Elles se déroulent parallèlement aux marchés ordinaires, qui attirent les habitants de la ville et des environs, qui y négocient surtout des produits agricoles (céréales, bétail, vins de basse Bourgogne, de Beaune, d’Auvergne). Elles attirent surtout des marchands étrangers : Flamands venant par Bapaume, Péronne, Roye, Compiègne et Crépy-en-Valois, depuis les grands centres de l’industrie textile, membres de la Hanse de Londres, dirigés par Bruges ; Italiens originaires de toutes les grandes villes de l’Italie du Nord (Florence, Sienne, Asti, Plaisance, Gênes, Milan, Venise, etc.) et même de Rome, arrivant soit par le couloir rhodanien depuis Aigues-Mortes, soit par le Grand-Saint-Bernard et la cluse de Pontarlier. Les marchands étrangers bénéficient, contre paiement d’importants droits de péage, de la protection financière (indemnité dans les quarante jours d’un accident), juridique, militaire et matérielle (halles d’Augerans et de Salins) des comtes de Bourgogne et de Champagne. Ils enrichissent les villes de foire par le montant des loyers qu’ils versent aux propriétaires (comte, roi, abbaye Saint-Ayoul, etc.) des hôtels où ils descendent, des halles (ou des caves) où ils stockent leurs marchandises, des étaux où ils présentent celles-ci, des tables où ils changent les monnaies, ces dernières étant concédées par le comte de Champagne. Ils les enrichissent également par le montant des taxes de transport (péages, etc.) ou de transaction (tonlieu payable par moitié par l’acheteur et le vendeur) qu’ils versent aux détenteurs de ces droits. Ils les enrichissent enfin par leurs dépenses de consommation, par la vie active qu’ils contribuent à y faire naître (bateleurs, ménétriers, jongleurs) et surtout par le mouvement d’affaires qu’ils y créent et qui contribuent à faire des foires de Champagne l’une des grandes places de change (Français, Italiens et Cahorsins), de prêt usuraire de consommation (Juifs) et de crédit de l’Europe. Les opérations marchandes, consacrées par des contrats de change passés devant notaire, sont soldées en général au terme de la foire par différence entre le doit et l’avoir de chaque négociant : ainsi se trouvent relativement limités le transport et les échanges de numéraire, auquel certains commencent parfois à substituer le règlement soit par débit du compte ouvert par l’acheteur chez son changeur, soit par lettre de change.

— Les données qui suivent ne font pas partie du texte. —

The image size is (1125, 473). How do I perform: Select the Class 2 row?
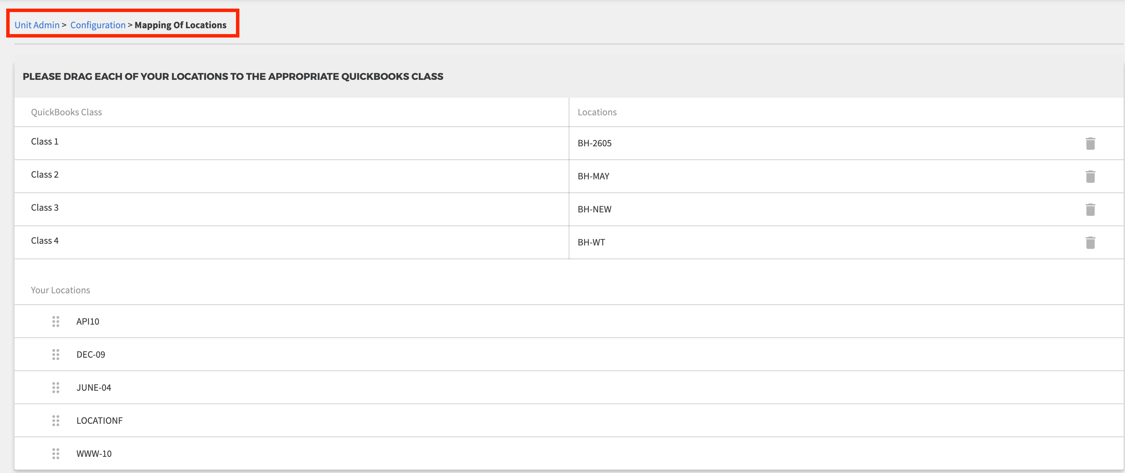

Malgré l’intérêt porté à ces foires par les comtes, puis par les rois de France, qui les placent sous l’autorité de deux gardes de foires secondés par des lieutenants, des clercs, un chancelier garde du sceau des foires et des sergents, malgré la création progressive d’une coutume des foires qui privilégie les créances passées en foire au même titre que celles du roi, cette institution du grand commerce, victime de circonstances analysées par ailleurs dans le corps de l’article, décline irrémédiablement dès la fin du xiiie s. La guerre de Cent Ans réduira les foires à l’état de marchés régionaux au xive s., de simples marchés locaux à partir de la fin du xve s.